##### RECORDS PROVIDED

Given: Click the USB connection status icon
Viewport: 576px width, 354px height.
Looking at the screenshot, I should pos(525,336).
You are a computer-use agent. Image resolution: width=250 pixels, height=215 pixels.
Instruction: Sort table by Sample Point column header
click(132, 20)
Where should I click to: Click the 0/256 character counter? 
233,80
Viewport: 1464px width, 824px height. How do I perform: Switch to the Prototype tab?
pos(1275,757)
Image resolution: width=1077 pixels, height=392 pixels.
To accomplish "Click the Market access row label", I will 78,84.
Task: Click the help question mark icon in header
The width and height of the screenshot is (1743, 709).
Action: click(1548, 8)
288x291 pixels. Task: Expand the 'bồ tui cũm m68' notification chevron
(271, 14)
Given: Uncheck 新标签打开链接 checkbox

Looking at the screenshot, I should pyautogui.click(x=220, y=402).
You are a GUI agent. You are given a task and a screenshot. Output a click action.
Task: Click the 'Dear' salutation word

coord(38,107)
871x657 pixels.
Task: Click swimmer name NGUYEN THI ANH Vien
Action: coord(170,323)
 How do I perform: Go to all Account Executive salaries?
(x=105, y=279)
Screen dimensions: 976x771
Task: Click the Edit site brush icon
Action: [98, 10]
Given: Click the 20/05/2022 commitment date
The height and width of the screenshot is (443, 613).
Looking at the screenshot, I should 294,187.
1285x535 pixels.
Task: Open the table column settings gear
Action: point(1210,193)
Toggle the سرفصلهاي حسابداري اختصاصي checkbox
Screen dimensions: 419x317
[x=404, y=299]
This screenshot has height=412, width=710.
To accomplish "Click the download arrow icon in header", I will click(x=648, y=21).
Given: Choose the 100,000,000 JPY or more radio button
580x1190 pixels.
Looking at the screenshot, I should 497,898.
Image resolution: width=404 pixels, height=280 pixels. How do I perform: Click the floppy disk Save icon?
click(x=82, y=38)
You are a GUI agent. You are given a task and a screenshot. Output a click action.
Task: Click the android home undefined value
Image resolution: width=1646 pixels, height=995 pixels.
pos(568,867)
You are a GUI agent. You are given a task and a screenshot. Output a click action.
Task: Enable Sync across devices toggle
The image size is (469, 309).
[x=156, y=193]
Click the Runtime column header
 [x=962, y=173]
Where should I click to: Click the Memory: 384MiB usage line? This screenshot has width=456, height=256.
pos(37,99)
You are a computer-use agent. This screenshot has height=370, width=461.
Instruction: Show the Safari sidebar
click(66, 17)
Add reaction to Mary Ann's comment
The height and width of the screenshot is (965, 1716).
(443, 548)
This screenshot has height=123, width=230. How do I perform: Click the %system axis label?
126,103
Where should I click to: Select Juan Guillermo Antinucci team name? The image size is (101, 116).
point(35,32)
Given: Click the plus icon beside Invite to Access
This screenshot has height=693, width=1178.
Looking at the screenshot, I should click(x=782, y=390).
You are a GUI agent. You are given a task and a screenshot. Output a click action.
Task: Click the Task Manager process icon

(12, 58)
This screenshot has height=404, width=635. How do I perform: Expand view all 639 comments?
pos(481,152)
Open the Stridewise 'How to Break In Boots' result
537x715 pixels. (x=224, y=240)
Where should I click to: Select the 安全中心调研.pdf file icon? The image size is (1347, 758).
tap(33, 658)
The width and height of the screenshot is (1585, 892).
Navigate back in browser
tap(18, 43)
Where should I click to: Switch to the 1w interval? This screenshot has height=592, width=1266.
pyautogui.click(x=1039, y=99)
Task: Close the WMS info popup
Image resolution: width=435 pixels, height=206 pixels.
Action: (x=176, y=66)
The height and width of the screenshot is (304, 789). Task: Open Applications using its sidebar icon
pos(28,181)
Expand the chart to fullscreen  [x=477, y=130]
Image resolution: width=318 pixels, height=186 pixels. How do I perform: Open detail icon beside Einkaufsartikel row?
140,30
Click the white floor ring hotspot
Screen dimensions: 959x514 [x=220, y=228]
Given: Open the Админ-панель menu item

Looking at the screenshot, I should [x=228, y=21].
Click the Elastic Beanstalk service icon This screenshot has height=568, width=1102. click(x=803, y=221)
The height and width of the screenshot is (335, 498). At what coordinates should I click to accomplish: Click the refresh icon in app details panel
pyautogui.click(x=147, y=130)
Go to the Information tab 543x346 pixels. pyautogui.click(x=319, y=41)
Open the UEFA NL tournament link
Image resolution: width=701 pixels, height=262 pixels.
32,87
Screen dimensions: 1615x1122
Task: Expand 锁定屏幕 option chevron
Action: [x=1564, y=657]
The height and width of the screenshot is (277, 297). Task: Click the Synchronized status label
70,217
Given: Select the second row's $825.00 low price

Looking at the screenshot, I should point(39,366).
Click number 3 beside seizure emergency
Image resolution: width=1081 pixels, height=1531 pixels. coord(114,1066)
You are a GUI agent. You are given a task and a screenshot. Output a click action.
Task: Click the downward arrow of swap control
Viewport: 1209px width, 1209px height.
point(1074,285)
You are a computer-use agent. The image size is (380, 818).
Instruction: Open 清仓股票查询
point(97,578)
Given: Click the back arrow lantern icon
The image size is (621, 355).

##########

> [EXERCISE AIM]: Will you retype the stretch of rows from the line containing "Task: Click the help" through the line containing "pos(568,867)", including both of those lines, with nothing changed?

> [ANSWER TO THE PROBLEM]:
Task: Click the help question mark icon in header
The width and height of the screenshot is (1743, 709).
Action: click(1548, 8)
288x291 pixels. Task: Expand the 'bồ tui cũm m68' notification chevron
(271, 14)
Given: Uncheck 新标签打开链接 checkbox

Looking at the screenshot, I should pyautogui.click(x=220, y=402).
You are a GUI agent. You are given a task and a screenshot. Output a click action.
Task: Click the 'Dear' salutation word

coord(38,107)
871x657 pixels.
Task: Click swimmer name NGUYEN THI ANH Vien
Action: coord(170,323)
 How do I perform: Go to all Account Executive salaries?
(x=105, y=279)
Screen dimensions: 976x771
Task: Click the Edit site brush icon
Action: [98, 10]
Given: Click the 20/05/2022 commitment date
The height and width of the screenshot is (443, 613).
Looking at the screenshot, I should 294,187.
1285x535 pixels.
Task: Open the table column settings gear
Action: point(1210,193)
Toggle the سرفصلهاي حسابداري اختصاصي checkbox
Screen dimensions: 419x317
[x=404, y=299]
This screenshot has height=412, width=710.
To accomplish "Click the download arrow icon in header", I will click(x=648, y=21).
Given: Choose the 100,000,000 JPY or more radio button
580x1190 pixels.
Looking at the screenshot, I should 497,898.
Image resolution: width=404 pixels, height=280 pixels. How do I perform: Click the floppy disk Save icon?
click(x=82, y=38)
You are a GUI agent. You are given a task and a screenshot. Output a click action.
Task: Click the android home undefined value
Image resolution: width=1646 pixels, height=995 pixels.
pos(568,867)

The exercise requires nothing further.